• _Your instructions_: Copy each entry below verbatim. Skip the pictures.

• _Given data_:
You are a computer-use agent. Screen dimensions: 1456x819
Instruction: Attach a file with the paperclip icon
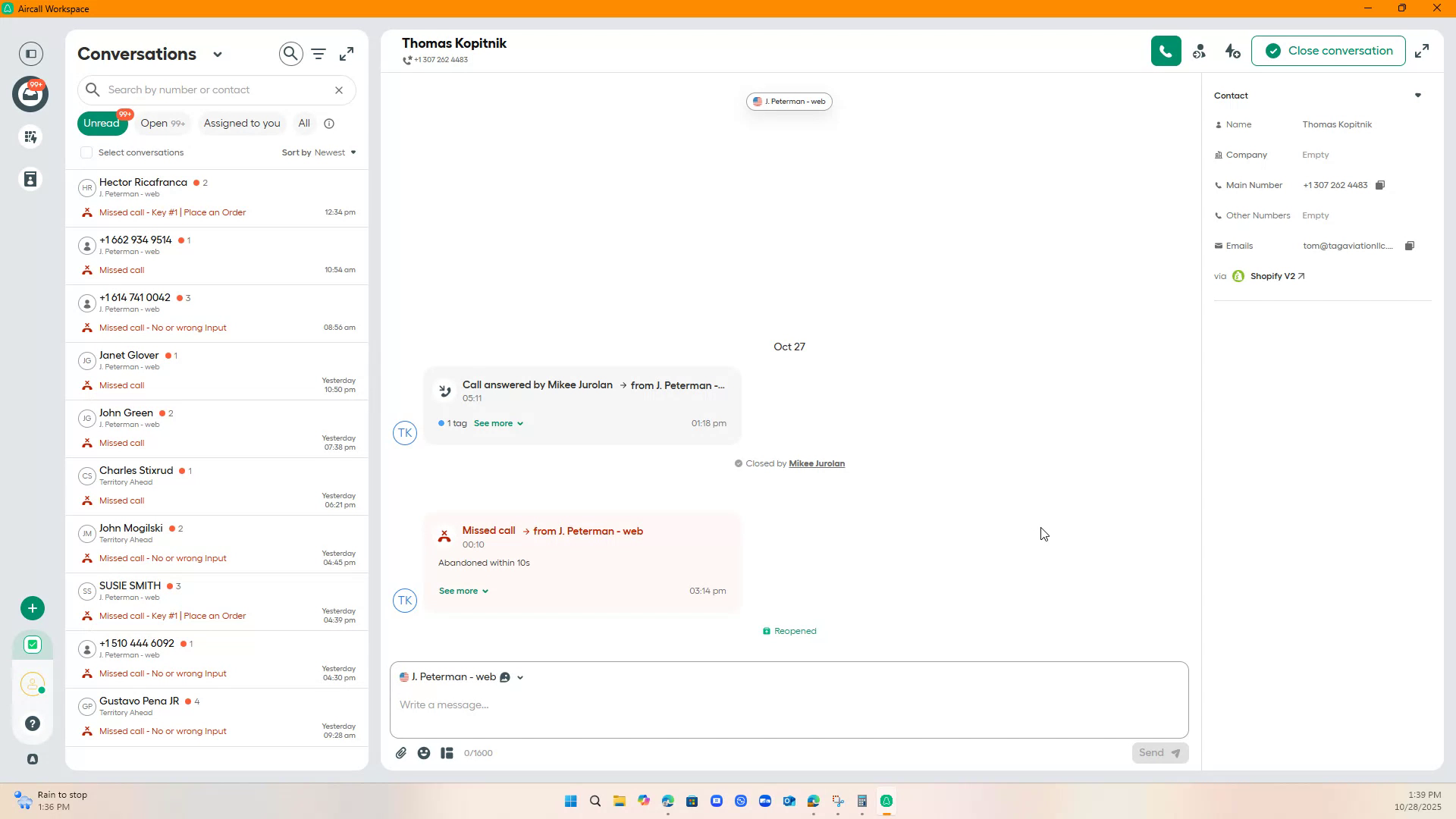[401, 752]

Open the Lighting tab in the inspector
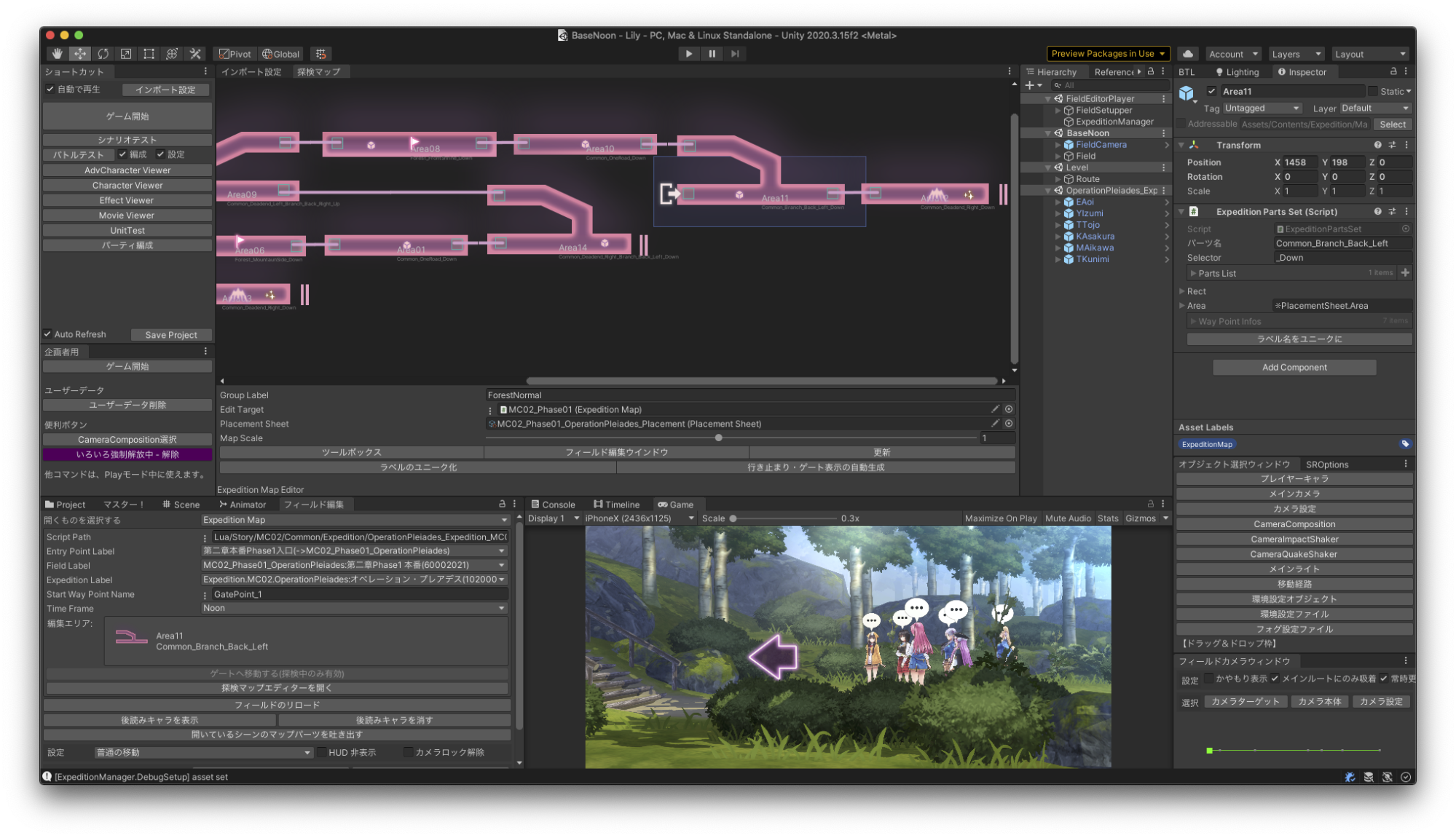coord(1237,71)
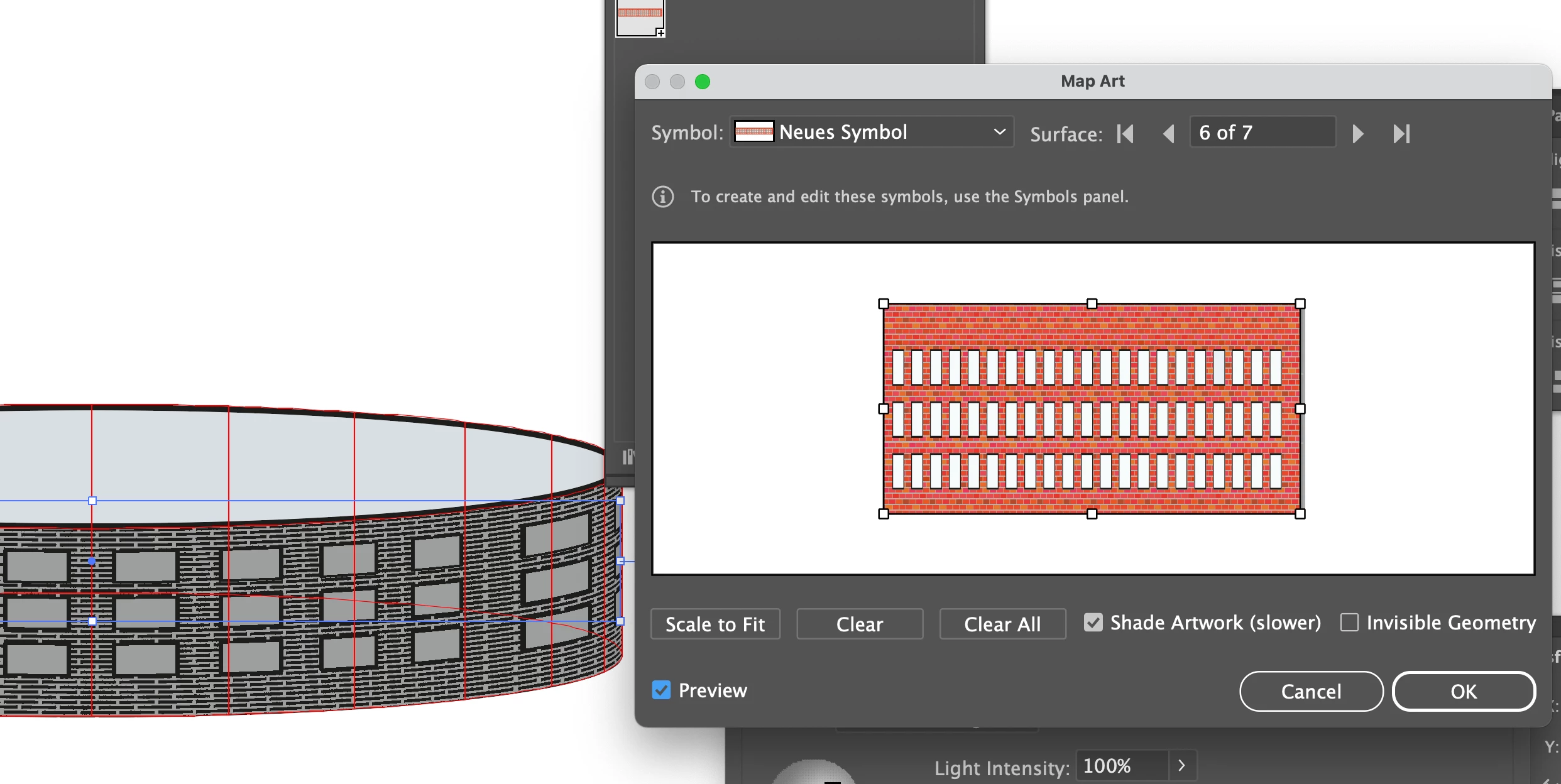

• _Task answer_:
You are a computer-use agent. Screen dimensions: 1456x819
Instruction: Attach a file with the paperclip icon
[401, 752]

Open the Lighting tab in the inspector
coord(1237,71)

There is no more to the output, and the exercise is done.